Conference European Comparative Endocrinologists edition:24 location:Genua, Italy date:2-6 September 2008
The honeybee is one of the economically most important insects and a model for studying immunity, development and social behaviour. Hence, its genome was sequenced and annotated. An intensive interplay between bioinformatics and mass spectrometry (MS) resulted in the annotation of 36 neuropeptide genes (Hummon et al. 2006). Exactly 100 peptides, belonging to 18 genes, were demonstrated by MS. In a follow-up study we dissected and analysed separately all the ganglia of the CNS. The result is a mass spectrometric mapping of 20 neuropeptide precursors presented by not les than 66 peptides. We show the expression of one additional but already predicted neuropeptide. Besides putative bioactive peptides we detected truncated peptides and so called spacer peptides. Most of the latter had a more restricted distribution pattern. Their presence might yield information on the turnover of their precursors and/or the location of neural cell bodies in which they are produced.
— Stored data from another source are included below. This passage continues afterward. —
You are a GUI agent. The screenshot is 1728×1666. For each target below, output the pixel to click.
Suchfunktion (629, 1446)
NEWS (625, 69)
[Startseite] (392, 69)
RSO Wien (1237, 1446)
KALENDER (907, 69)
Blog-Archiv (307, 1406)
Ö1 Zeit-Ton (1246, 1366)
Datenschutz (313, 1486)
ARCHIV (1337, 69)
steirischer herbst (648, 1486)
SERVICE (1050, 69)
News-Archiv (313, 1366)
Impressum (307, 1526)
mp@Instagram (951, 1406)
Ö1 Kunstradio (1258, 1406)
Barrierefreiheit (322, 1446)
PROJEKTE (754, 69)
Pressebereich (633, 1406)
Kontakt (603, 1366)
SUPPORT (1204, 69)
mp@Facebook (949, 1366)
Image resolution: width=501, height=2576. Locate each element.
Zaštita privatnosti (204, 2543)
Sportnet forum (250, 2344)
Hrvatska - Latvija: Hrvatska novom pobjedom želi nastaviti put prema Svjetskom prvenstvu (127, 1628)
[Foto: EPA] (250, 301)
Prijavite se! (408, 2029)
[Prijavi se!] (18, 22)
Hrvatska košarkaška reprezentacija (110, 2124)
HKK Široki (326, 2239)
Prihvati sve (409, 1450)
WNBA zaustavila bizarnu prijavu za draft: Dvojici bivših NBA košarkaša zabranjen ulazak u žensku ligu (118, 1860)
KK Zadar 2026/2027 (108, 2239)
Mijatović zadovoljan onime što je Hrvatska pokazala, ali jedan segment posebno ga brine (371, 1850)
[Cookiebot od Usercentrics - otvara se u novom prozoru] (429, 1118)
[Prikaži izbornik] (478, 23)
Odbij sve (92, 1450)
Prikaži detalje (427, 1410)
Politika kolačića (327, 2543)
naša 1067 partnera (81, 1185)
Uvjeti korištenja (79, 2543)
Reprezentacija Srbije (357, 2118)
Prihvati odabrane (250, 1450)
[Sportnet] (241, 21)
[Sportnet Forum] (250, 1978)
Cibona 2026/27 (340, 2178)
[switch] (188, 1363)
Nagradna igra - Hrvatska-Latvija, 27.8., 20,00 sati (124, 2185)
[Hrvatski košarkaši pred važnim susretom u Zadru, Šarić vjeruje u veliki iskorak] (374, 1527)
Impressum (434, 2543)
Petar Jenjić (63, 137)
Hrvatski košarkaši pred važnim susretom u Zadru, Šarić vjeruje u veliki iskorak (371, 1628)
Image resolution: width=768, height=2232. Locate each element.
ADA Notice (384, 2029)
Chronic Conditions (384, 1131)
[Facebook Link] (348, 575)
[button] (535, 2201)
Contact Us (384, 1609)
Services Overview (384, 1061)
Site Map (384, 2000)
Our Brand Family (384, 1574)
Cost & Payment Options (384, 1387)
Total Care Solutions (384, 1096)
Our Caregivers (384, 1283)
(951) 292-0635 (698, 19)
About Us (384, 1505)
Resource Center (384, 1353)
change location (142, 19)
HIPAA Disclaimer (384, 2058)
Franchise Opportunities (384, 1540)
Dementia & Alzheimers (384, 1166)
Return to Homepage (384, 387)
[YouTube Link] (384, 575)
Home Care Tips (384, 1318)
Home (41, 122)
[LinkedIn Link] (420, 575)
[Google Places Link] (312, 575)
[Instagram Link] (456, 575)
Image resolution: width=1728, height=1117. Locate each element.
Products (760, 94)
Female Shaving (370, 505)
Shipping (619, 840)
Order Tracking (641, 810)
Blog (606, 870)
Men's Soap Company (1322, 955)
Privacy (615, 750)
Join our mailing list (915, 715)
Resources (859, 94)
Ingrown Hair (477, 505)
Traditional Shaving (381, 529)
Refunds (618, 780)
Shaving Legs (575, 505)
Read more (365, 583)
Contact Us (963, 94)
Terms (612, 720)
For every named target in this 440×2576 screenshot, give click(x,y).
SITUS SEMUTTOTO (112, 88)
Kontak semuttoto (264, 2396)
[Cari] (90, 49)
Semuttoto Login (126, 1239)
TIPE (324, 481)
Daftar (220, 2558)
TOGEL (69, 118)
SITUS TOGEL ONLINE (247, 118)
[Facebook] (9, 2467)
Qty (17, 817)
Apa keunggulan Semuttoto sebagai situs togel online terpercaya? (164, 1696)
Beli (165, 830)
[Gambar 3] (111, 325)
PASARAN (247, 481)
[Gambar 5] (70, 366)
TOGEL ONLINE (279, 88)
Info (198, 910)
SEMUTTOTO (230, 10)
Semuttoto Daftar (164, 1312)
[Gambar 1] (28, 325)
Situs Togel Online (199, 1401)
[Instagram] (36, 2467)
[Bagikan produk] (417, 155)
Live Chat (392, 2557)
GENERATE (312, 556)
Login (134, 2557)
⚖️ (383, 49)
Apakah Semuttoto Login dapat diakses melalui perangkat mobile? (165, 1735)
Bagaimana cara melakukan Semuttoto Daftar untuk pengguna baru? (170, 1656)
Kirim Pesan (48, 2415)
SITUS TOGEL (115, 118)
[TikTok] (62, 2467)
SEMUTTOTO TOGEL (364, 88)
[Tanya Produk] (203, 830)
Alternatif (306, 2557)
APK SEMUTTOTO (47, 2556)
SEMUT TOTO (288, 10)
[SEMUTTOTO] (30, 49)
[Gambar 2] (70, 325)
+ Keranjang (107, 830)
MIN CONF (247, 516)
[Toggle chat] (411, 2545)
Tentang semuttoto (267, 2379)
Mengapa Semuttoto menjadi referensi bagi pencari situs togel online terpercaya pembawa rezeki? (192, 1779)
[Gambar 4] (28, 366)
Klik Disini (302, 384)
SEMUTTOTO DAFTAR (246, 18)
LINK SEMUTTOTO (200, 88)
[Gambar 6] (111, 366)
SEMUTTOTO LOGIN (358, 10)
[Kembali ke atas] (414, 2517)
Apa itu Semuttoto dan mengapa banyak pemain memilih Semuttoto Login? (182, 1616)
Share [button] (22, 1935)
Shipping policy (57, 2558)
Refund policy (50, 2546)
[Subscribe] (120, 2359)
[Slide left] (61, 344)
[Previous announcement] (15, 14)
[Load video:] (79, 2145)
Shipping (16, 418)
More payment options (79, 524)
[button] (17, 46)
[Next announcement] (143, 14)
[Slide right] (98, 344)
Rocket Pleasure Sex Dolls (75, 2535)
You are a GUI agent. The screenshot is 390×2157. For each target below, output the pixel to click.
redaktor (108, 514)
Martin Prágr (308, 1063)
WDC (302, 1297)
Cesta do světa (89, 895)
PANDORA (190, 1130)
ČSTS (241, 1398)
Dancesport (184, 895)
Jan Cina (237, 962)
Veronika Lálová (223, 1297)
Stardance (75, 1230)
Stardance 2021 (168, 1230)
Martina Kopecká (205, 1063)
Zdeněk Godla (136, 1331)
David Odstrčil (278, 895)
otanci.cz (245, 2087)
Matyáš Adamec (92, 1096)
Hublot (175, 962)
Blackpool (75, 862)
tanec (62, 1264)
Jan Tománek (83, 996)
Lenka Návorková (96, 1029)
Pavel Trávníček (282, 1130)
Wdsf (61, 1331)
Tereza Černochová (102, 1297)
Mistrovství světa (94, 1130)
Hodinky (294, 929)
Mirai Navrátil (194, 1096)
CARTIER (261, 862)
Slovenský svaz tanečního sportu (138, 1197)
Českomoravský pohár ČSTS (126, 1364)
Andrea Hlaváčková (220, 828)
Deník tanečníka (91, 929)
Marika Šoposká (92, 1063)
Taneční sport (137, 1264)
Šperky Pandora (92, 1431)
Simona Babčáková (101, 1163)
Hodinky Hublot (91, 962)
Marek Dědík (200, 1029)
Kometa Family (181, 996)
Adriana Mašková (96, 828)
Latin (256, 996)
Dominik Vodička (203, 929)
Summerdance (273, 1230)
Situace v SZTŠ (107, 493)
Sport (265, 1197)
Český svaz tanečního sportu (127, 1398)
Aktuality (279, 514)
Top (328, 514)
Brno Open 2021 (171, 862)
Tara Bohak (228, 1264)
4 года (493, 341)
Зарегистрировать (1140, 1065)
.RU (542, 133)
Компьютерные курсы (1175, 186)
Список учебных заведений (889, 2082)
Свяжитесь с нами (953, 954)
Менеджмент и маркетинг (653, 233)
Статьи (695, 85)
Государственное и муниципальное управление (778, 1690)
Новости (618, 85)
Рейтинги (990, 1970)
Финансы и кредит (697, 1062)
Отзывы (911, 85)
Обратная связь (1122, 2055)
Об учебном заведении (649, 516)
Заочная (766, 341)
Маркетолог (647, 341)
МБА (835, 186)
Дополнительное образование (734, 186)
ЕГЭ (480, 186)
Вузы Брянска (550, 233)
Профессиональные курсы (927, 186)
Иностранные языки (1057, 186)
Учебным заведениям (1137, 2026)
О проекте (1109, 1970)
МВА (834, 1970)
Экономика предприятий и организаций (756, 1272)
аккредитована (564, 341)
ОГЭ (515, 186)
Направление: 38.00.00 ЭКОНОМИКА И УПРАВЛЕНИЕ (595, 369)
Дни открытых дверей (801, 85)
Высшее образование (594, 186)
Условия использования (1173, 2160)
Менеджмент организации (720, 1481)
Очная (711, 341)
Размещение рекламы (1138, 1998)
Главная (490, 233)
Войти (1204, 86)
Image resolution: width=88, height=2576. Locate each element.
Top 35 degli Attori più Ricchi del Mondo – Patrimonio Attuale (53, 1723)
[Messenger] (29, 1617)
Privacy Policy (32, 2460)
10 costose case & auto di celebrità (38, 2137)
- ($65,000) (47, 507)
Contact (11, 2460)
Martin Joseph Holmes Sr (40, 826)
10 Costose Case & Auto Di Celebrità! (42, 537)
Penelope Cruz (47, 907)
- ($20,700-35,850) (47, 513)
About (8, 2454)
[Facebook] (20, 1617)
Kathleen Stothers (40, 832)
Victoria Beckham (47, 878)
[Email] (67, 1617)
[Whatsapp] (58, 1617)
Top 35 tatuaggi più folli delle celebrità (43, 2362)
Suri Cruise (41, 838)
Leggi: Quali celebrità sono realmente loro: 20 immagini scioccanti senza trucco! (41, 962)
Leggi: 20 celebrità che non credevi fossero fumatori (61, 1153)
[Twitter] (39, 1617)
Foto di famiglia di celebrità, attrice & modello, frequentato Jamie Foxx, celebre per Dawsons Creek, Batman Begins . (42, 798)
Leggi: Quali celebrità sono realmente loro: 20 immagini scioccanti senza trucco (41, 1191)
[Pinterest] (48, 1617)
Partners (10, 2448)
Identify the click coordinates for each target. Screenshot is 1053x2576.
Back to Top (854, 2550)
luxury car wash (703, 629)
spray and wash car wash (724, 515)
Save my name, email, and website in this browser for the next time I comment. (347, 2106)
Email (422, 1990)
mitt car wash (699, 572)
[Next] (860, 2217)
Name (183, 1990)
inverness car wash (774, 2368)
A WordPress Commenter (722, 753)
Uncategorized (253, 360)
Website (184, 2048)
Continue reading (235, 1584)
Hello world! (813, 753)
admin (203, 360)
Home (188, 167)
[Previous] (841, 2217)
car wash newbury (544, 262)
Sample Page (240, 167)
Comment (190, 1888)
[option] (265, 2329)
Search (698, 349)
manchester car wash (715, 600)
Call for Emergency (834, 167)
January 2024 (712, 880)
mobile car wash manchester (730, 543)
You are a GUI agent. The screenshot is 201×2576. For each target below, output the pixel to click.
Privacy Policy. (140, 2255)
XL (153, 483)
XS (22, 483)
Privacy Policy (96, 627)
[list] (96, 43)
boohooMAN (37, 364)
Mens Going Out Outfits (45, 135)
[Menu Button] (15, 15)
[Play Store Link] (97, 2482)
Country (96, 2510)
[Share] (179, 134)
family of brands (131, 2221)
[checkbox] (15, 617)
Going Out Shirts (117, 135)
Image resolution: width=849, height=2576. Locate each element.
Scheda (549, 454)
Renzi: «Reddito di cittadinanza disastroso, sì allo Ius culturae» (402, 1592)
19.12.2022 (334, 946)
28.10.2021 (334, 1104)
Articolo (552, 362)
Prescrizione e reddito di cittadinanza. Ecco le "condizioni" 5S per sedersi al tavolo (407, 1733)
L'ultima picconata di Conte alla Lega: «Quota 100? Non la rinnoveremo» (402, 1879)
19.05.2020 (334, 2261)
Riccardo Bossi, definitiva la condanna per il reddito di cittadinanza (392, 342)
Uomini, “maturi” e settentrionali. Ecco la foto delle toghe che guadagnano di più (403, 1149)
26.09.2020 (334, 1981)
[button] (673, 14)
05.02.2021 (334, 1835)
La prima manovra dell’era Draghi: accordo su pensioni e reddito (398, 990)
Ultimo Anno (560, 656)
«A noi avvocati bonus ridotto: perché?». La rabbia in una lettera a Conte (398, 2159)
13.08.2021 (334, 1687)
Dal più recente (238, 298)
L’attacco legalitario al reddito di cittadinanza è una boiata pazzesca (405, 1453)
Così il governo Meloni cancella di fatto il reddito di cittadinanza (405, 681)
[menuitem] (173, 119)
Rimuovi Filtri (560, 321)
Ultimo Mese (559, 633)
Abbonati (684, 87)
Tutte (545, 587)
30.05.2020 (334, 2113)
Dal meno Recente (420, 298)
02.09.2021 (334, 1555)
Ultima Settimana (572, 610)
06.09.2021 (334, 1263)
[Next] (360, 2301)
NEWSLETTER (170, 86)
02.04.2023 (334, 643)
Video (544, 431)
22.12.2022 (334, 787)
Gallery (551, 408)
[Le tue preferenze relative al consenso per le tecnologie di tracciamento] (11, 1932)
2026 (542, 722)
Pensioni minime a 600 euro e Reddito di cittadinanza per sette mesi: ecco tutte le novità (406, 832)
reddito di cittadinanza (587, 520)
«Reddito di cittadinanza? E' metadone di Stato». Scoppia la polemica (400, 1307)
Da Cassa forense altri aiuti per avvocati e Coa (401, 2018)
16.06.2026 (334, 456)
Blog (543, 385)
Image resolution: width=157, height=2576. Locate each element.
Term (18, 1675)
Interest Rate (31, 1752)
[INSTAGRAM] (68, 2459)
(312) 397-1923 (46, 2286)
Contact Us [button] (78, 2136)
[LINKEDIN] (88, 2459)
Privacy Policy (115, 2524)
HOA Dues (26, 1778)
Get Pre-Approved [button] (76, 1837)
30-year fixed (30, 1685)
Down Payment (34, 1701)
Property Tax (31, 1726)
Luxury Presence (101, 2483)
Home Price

Neuropeptides with the widest distribution pattern are likely to be the best candidates to interact with receptors.
Our data compliment future or past immunohistochemical studies of neuropeptides in the honeybee. Furthermore they form a basis for comparative studies with better studied insects (Drosophila) or insects (Arthropods) with recent or upcoming genome projects. Finally, these data are a starting point for physiological, functional and/or differential peptidomics studies in the honey bee.